» SOURCE DATA
※
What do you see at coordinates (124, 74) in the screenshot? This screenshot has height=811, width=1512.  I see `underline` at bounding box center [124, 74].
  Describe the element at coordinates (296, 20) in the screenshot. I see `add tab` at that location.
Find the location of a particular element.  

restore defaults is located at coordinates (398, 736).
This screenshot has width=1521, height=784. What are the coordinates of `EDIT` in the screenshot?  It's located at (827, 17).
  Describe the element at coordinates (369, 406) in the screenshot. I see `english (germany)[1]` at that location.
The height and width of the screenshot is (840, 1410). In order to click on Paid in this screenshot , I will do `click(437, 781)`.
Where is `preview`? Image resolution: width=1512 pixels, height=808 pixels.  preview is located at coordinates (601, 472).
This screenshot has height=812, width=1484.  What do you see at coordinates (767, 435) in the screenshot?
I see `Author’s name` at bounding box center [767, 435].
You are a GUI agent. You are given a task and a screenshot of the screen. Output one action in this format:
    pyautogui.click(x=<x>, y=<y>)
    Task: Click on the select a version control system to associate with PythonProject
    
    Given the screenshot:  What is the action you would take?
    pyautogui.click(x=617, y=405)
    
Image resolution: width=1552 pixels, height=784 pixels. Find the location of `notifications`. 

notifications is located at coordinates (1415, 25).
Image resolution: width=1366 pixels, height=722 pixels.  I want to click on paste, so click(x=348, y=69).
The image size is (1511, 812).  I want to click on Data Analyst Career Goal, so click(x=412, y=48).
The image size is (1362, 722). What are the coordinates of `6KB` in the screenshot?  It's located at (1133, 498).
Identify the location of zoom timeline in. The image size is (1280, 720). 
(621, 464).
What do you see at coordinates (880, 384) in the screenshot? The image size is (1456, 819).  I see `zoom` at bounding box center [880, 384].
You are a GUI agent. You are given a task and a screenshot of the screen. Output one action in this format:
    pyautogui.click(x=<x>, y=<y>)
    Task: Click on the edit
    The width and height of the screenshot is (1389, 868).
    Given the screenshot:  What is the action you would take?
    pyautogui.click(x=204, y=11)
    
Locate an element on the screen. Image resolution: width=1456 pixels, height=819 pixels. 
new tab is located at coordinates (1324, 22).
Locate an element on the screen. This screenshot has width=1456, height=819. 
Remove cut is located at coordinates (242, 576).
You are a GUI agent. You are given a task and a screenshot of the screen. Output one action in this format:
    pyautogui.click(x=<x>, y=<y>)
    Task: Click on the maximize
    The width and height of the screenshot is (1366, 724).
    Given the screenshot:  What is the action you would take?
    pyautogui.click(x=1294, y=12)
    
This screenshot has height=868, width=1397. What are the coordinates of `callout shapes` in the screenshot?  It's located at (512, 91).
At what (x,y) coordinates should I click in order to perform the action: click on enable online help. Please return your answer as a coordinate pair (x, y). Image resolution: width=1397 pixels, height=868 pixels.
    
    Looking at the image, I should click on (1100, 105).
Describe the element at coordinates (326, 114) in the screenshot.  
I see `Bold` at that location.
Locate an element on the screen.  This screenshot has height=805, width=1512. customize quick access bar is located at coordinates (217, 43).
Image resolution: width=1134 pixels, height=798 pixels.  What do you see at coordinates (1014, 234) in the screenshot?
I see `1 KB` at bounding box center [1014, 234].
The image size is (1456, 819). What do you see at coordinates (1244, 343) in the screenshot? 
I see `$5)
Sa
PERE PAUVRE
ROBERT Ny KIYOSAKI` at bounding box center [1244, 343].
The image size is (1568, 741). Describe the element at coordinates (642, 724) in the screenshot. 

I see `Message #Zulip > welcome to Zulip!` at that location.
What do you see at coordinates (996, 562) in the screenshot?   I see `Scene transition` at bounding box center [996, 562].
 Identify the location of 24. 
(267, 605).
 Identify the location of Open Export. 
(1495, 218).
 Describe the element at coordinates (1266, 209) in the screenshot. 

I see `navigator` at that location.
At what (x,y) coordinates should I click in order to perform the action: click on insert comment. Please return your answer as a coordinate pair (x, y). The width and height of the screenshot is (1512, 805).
※
» INSTRUCTION
Rewrite the data above, renaming every "Image resolution" to "Screen resolution" and leaving all else unchanged.

» OUTPUT BELOW
What do you see at coordinates (124, 74) in the screenshot? This screenshot has height=811, width=1512.  I see `underline` at bounding box center [124, 74].
  Describe the element at coordinates (296, 20) in the screenshot. I see `add tab` at that location.
Find the location of a particular element.  

restore defaults is located at coordinates (398, 736).
This screenshot has width=1521, height=784. What are the coordinates of `EDIT` in the screenshot?  It's located at (827, 17).
  Describe the element at coordinates (369, 406) in the screenshot. I see `english (germany)[1]` at that location.
The height and width of the screenshot is (840, 1410). In order to click on Paid in this screenshot , I will do `click(437, 781)`.
Where is `preview`? Screen resolution: width=1512 pixels, height=808 pixels.  preview is located at coordinates (601, 472).
This screenshot has height=812, width=1484.  What do you see at coordinates (767, 435) in the screenshot?
I see `Author’s name` at bounding box center [767, 435].
You are a GUI agent. You are given a task and a screenshot of the screen. Output one action in this format:
    pyautogui.click(x=<x>, y=<y>)
    Task: Click on the select a version control system to associate with PythonProject
    
    Given the screenshot:  What is the action you would take?
    pyautogui.click(x=617, y=405)
    
Screen resolution: width=1552 pixels, height=784 pixels. Find the location of `notifications`. 

notifications is located at coordinates (1415, 25).
Screen resolution: width=1366 pixels, height=722 pixels.  I want to click on paste, so click(x=348, y=69).
The image size is (1511, 812).  I want to click on Data Analyst Career Goal, so click(x=412, y=48).
The image size is (1362, 722). What are the coordinates of `6KB` in the screenshot?  It's located at (1133, 498).
Identify the location of zoom timeline in. The image size is (1280, 720). 
(621, 464).
What do you see at coordinates (880, 384) in the screenshot? The image size is (1456, 819).  I see `zoom` at bounding box center [880, 384].
You are a GUI agent. You are given a task and a screenshot of the screen. Output one action in this format:
    pyautogui.click(x=<x>, y=<y>)
    Task: Click on the edit
    The width and height of the screenshot is (1389, 868).
    Given the screenshot:  What is the action you would take?
    pyautogui.click(x=204, y=11)
    
Locate an element on the screen. Screen resolution: width=1456 pixels, height=819 pixels. 
new tab is located at coordinates (1324, 22).
Locate an element on the screen. This screenshot has width=1456, height=819. 
Remove cut is located at coordinates (242, 576).
You are a GUI agent. You are given a task and a screenshot of the screen. Output one action in this format:
    pyautogui.click(x=<x>, y=<y>)
    Task: Click on the maximize
    The width and height of the screenshot is (1366, 724).
    Given the screenshot:  What is the action you would take?
    pyautogui.click(x=1294, y=12)
    
This screenshot has height=868, width=1397. What are the coordinates of `callout shapes` in the screenshot?  It's located at (512, 91).
At what (x,y) coordinates should I click in order to perform the action: click on enable online help. Please return your answer as a coordinate pair (x, y). Screen resolution: width=1397 pixels, height=868 pixels.
    
    Looking at the image, I should click on (1100, 105).
Describe the element at coordinates (326, 114) in the screenshot.  
I see `Bold` at that location.
Locate an element on the screen.  This screenshot has height=805, width=1512. customize quick access bar is located at coordinates (217, 43).
Screen resolution: width=1134 pixels, height=798 pixels.  What do you see at coordinates (1014, 234) in the screenshot?
I see `1 KB` at bounding box center [1014, 234].
The image size is (1456, 819). What do you see at coordinates (1244, 343) in the screenshot? 
I see `$5)
Sa
PERE PAUVRE
ROBERT Ny KIYOSAKI` at bounding box center [1244, 343].
The image size is (1568, 741). Describe the element at coordinates (642, 724) in the screenshot. 

I see `Message #Zulip > welcome to Zulip!` at that location.
What do you see at coordinates (996, 562) in the screenshot?   I see `Scene transition` at bounding box center [996, 562].
 Identify the location of 24. 
(267, 605).
 Identify the location of Open Export. 
(1495, 218).
 Describe the element at coordinates (1266, 209) in the screenshot. 

I see `navigator` at that location.
At what (x,y) coordinates should I click in order to perform the action: click on insert comment. Please return your answer as a coordinate pair (x, y). The width and height of the screenshot is (1512, 805).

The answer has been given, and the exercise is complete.